Simulation and randomisation

Simulation and randomisation are closely related techniques. Both are based on assumptions about the model underlying the data and involve randomly generated data sets.

Simulation
New data sets are generated directly from the model.
Randomisation
Modifications to the actual data are identified that would have the same probability of arising if the model held. New data sets are randomly picked from these.

Randomisation is understood most easily through an example.

Comparing two groups

If random samples are taken from two populations, we are often interested in whether the populations have the same means.

If the two populations were identical, any allocation of the sample values to the two groups would have been as likely as the observed sample data. By observing the distribution of the difference in means from such randomised allocations of values to groups, we can get an idea of whether the actual difference in sample means is unusually large.

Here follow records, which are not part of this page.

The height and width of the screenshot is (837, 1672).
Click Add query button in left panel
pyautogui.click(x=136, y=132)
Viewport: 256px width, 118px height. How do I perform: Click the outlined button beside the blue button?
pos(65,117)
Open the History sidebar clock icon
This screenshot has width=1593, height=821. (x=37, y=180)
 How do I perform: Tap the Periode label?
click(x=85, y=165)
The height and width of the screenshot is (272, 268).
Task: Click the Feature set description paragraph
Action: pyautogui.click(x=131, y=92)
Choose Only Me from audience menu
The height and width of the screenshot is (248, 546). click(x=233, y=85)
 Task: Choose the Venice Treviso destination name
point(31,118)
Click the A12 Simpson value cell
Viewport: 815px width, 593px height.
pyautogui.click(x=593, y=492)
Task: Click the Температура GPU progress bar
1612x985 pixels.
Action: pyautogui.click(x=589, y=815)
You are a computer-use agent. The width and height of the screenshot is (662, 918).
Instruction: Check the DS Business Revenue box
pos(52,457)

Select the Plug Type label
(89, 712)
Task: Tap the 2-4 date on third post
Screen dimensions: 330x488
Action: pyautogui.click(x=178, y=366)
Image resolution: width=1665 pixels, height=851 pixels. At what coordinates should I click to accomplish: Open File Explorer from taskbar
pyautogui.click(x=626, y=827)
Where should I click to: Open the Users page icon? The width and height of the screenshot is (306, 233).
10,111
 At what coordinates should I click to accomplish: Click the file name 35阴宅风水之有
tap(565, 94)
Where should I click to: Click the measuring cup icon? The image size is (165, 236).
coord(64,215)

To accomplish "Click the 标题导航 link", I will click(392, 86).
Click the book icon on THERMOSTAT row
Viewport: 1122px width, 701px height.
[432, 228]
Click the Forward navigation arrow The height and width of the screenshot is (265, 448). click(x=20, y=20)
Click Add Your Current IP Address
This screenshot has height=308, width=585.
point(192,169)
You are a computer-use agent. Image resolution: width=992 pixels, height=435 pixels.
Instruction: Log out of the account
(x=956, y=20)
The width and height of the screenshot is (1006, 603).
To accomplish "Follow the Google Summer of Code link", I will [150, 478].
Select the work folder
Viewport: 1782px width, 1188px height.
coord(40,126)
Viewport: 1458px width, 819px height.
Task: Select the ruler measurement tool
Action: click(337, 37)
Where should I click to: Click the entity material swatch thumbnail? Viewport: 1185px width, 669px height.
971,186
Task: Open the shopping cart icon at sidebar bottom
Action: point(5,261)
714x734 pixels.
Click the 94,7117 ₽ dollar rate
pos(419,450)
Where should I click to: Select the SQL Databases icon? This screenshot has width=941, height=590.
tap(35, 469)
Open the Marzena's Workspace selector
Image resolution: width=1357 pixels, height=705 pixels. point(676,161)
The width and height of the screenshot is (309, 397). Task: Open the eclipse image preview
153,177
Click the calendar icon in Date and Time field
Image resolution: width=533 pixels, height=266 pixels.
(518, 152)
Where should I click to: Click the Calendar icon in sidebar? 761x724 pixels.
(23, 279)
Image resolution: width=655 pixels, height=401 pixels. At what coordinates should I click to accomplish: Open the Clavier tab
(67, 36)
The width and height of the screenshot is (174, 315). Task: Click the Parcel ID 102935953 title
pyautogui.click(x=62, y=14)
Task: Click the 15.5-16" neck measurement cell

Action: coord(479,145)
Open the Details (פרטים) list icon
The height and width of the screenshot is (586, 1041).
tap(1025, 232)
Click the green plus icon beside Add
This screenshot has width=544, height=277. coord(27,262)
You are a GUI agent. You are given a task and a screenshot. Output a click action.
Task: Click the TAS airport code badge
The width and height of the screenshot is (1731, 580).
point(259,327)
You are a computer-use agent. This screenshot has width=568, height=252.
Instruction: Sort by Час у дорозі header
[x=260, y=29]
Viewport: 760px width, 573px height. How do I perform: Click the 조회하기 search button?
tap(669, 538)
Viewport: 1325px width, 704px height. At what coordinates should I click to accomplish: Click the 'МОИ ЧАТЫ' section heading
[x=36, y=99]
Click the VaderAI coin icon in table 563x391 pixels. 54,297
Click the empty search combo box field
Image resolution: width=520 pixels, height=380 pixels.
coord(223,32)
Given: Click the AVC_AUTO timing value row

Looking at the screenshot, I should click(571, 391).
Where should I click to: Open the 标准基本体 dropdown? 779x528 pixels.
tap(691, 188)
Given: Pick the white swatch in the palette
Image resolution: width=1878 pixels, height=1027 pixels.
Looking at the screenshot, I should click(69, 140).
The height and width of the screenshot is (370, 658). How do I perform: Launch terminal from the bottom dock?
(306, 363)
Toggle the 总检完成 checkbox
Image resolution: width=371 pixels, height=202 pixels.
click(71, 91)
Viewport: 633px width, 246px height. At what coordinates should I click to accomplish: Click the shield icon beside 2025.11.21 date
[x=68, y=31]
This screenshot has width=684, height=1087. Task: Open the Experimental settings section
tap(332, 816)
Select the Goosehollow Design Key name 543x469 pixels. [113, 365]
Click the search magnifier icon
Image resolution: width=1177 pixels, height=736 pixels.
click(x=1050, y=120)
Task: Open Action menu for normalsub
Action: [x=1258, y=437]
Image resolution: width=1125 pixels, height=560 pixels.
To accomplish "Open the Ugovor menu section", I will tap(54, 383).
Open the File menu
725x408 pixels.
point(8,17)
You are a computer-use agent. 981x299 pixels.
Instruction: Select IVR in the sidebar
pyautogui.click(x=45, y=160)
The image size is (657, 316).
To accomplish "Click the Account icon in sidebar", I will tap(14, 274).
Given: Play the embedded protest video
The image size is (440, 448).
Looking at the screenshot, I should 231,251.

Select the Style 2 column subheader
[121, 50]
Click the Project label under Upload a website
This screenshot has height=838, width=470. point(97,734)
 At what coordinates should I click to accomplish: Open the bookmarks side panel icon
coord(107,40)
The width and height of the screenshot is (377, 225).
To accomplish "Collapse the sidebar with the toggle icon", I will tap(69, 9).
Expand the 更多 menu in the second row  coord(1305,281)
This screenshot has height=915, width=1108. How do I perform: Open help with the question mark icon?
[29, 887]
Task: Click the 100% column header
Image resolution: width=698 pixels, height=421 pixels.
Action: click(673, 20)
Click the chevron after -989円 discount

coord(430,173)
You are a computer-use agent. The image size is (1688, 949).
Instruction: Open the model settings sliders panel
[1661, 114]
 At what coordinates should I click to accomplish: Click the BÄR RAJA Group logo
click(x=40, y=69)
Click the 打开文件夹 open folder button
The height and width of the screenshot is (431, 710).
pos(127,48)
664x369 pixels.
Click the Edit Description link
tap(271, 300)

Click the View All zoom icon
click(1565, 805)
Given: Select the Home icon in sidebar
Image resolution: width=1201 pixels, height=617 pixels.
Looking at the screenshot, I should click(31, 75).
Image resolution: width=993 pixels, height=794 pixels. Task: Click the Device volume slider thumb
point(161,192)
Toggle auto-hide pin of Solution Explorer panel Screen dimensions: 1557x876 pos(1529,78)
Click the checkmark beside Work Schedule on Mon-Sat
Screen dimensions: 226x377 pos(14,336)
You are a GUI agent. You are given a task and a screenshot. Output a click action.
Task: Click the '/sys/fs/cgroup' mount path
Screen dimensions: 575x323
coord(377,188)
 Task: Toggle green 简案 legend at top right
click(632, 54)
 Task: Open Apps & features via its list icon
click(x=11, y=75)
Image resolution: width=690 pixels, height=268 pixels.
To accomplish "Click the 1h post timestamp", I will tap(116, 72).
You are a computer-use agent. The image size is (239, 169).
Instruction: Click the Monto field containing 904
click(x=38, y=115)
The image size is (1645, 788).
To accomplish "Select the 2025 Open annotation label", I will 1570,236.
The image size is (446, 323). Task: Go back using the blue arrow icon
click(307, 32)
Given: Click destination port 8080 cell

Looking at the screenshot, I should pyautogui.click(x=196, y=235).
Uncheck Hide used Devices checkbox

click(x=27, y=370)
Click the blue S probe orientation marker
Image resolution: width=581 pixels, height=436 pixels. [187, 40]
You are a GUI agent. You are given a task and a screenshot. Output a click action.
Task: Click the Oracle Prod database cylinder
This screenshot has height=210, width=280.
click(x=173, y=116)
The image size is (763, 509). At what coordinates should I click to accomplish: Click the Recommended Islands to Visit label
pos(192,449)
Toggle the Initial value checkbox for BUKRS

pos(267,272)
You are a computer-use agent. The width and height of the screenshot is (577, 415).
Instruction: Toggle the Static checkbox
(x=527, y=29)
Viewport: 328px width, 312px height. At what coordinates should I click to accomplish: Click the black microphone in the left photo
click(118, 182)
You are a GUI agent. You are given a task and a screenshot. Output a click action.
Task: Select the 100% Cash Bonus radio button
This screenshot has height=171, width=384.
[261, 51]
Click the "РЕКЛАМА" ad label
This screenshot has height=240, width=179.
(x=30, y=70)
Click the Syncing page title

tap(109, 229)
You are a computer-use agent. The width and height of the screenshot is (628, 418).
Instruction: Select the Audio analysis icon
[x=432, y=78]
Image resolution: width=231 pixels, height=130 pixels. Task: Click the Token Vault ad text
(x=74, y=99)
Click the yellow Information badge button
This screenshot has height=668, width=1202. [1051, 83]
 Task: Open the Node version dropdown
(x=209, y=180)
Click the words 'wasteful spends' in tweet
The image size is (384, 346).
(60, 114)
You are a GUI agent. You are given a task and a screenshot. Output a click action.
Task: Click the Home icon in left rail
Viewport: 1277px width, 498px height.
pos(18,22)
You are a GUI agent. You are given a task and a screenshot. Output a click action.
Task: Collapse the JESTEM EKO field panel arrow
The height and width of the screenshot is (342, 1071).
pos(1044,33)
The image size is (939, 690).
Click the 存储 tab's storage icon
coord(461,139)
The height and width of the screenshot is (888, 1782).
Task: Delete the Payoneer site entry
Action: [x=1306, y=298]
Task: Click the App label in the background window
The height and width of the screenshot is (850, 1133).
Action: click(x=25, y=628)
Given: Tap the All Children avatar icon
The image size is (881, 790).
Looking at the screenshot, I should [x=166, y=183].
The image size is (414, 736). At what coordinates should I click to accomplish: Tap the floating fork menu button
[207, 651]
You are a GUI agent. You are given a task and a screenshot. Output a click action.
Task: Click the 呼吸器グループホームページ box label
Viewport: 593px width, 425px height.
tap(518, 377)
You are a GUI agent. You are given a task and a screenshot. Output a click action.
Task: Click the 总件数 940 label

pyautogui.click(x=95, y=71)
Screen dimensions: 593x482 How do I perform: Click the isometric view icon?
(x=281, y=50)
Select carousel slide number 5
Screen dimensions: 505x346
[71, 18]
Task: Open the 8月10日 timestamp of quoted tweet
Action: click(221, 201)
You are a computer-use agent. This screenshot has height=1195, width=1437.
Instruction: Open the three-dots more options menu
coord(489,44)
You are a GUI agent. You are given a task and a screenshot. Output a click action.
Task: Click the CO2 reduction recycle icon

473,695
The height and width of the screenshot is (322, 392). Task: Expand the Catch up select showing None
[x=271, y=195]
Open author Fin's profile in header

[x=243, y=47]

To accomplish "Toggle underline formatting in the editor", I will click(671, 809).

An example helps to explain this method.

Characteristics of failed companies

A study in Greece compared characteristics of 68 healthy companies with those of another 33 that had recently failed. The jittered dot plots on the left below show the ratio of current assets to current liabilities for each of the 101 companies.

The mean asset-to-liabilities ratio for the sample of failed companies is 0.902 lower than that for the healthy companies, but the distributions overlap. Might this difference be simply a result of randomness, or can we conclude that there is a difference in the underlying populations?

Click Randomise to randomly pick 33 of the the 101 values for the failed group. If the underlying distribution of asset-to-liabilities ratios was the same for healthy and failed companies, each such randomised allocation would be as likely as the observed data.

Click Accumulate and repeat the randomisation several more times. Observe that the difference in means would rarely be as far from zero as -0.902 when we assume the same distribution for both groups. This strongly suggests that the distributions must be different.

Since the actual difference is so unusually large, ...

We can conclude that there is strong evidence that the mean asset-to-liability ratio is lower for failed companies than healthy ones.